Le Monde diplomatique November 2017

Mit welchen Argumenten die Rentiers ihre enormen Reichtümer rechtfertigen:

Lüge 1

Die Behauptung der globale Kapitalismus basiere auf freien Märkten

Lüge 2

Die Behauptung, geistige Eigentumsrechte würden Unternehmen und Investoren ermutigen, Risiken einzugehen.
Viele patentierte Erfindungen beruhen auf öffentlich geförderter Forschung

Lüge 3

Die institutionelle Struktur des Kapitals, die das Zeitalter der Globalisierung hervorgebracht hat, ist gut für das Wachstum

Das Gegenteil trifft zu: Diese Struktur hat das Wirtschaftswachstum eher behindert und wo ein Wachstum zu verzeichnen war, war es weniger nachhaltig und mit steigenden ökologischen Kosten verunden

Lüge 4

Die Gewinne spiegeln die Effizienz des Managements und sind die Antwort auf dessen Risikobereitschaft.

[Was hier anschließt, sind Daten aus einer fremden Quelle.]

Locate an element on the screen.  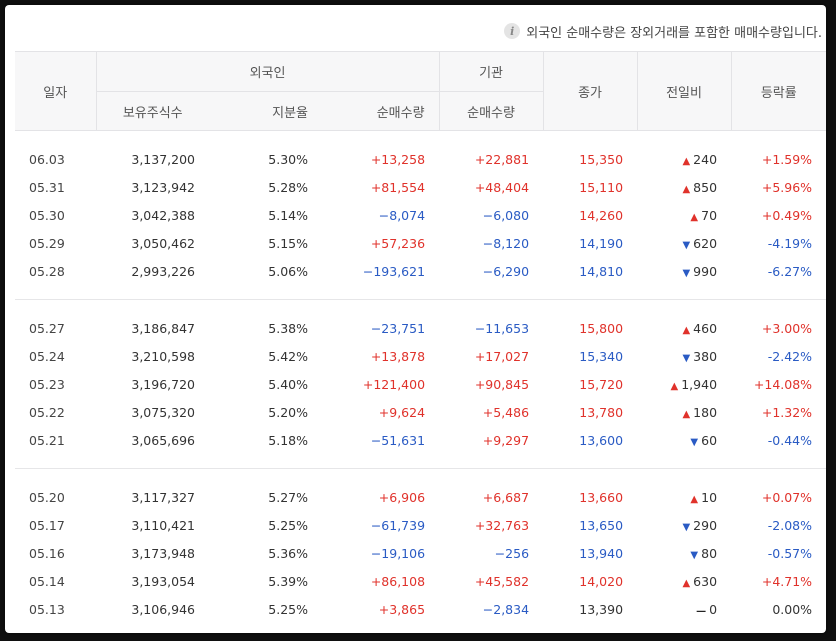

In Wirklichkeit kommen die höheren Gewinne nur den Beziehern von Renteneinkommen zugute. Und ein Großteil dieser Gewinne hat mit Finanzanlagen zu tun oder mit geistigen Eigentumsrechten oder den vielfältigen Subventionenn zugunsten des Kapitals. Auf die Spitze getrieben wird diese Bevorzugung mit dem undemokratischen Investor-Staat-Streitschlichtungsverfahren (ISDS), das multinationalen Konzernen eine Art Versicherung gegen jegliche Änderung der Regierungspolitik bietet, die ihre Gewinne schmälern könnte.

Lüge 5

Moderner OnlineKapitalismus

Die Profitmaximierung der online-Plattformen beruht einerseits auf dem Besitz eines technologischen Apparates, der durch Patente und andere geistige Eigentumsrechte geschützt ist. Und auf der zusätzlichen Ausbeutung der Arbeitskräfte, die 20% oder mehr ihrer Einnahmen an die Vermittler abgeben müssen.